-------- SUPPLIED TEXT --------

The retrocued item produced a marginally significant attractive bias in the no-overlap condition (p = 0.061, permutation test; peak-to-peak distance = 1.865°; bootstrapped 95% confidence interval = [1.114°,4.855°], Figure 2A), and a significant attractive bias in the overlap condition (p = 0.019, permutation test; peak-to-peak distance = 2.463°; bootstrapped 95% confidence interval = [1.580°, 3.892°], Figure 2B). The IMI also produced a significant attractive bias in the no-overlap condition (p = 0.049, permutation test; peak-to-peak distance = 2.148°; bootstrapped 95% confidence interval = [–0.777°, 3.756°], Figure 2C). In the overlap condition, in contrast, the IMI produced a significantly repulsive bias (p = 0.011, permutation test; peak-to-peak distance = –2.516°; bootstrapped 95% confidence interval = [–4.628°, –0.772°], Figure 2D). The difference of peak-to-peak distances between the no-overlap condition and the overlap condition was 4.665°, which was significantly different from 0 (p < 0.001, permutation test).

### Registered Report

#### Precision of recall

On the ABC-retrocuing task, the mean of absolute error, across subjects was 20.561° (SD 8.496°. Broken out by condition, Moverlap = 21.093° ± 8.628°, Mno-overlap = 20.030° ± 9.294°), before dropping trial pairs with poor performance. On the 1-item delayed-recall task, the mean absolute error was 12.275° (SD 6.287°. Broken out by condition, Moverlap = 12.045° ± 6.432°, Mno-overlap = 12.506° ± 6.692°) before dropping trial pairs with poor performance.

-------- DATA BELOW --------

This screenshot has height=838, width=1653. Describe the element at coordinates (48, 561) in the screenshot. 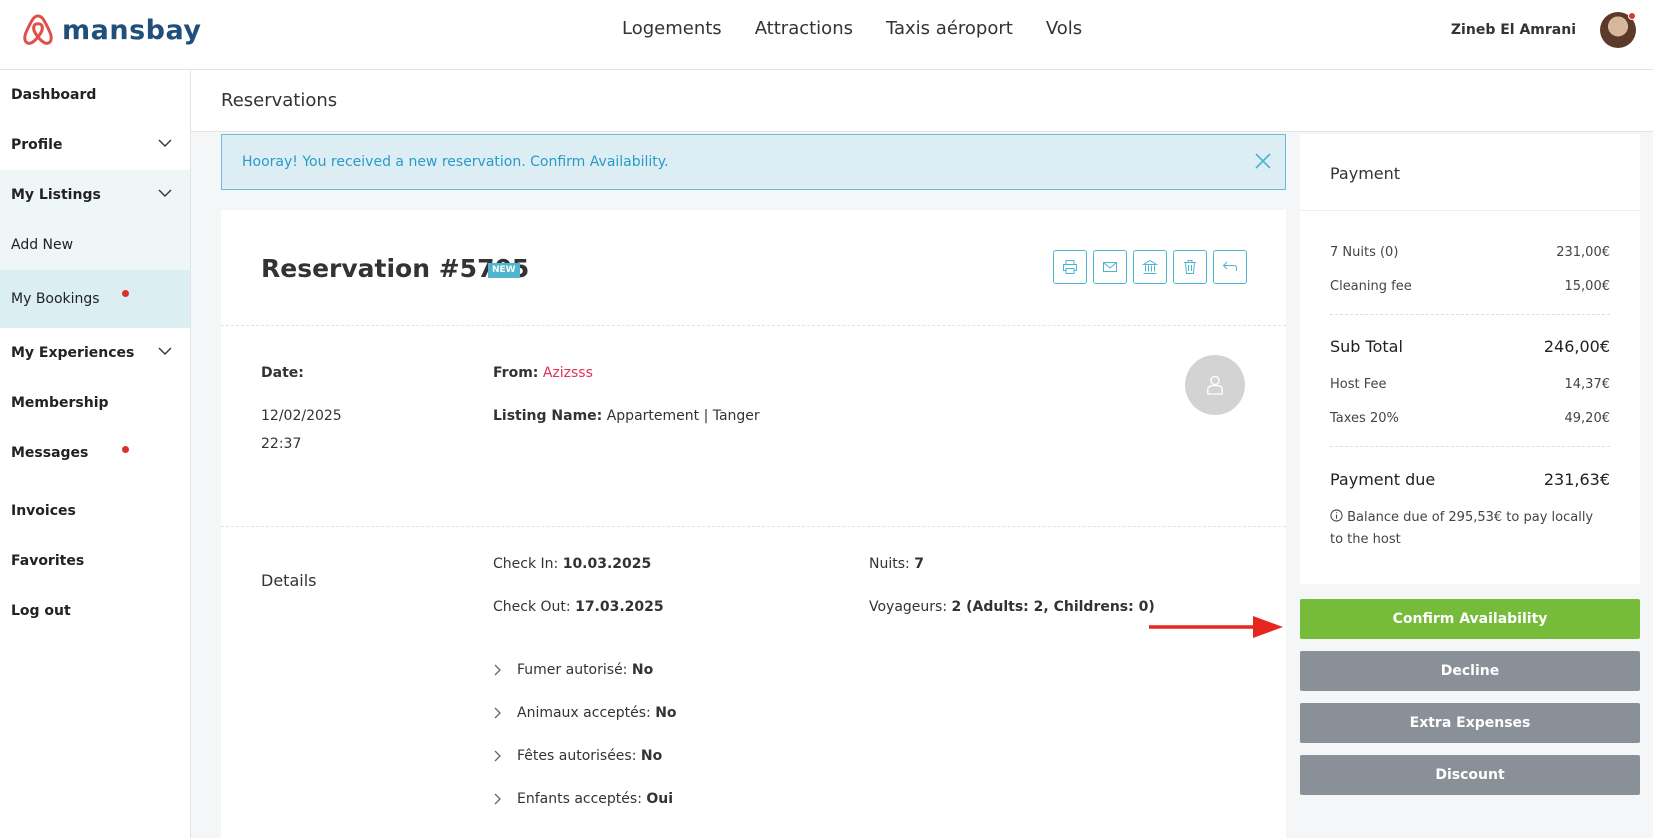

--------

* WHAT YOU WILL DO
- 1) From the recall-bias passage, return the part that opens with the words containing "#### Precision of" and closes with "6.692°) before dropping trial pairs with poor performance.".
- 2) List every p-value reported in the recall-bias passage.
The listing is separate material, apart from the recall-bias passage.

* ACTIVITY ANSWERS
- 1)
#### Precision of recall

On the ABC-retrocuing task, the mean of absolute error, across subjects was 20.561° (SD 8.496°. Broken out by condition, Moverlap = 21.093° ± 8.628°, Mno-overlap = 20.030° ± 9.294°), before dropping trial pairs with poor performance. On the 1-item delayed-recall task, the mean absolute error was 12.275° (SD 6.287°. Broken out by condition, Moverlap = 12.045° ± 6.432°, Mno-overlap = 12.506° ± 6.692°) before dropping trial pairs with poor performance.

- 2)
p = 0.061
p = 0.019
p = 0.049
p = 0.011
p < 0.001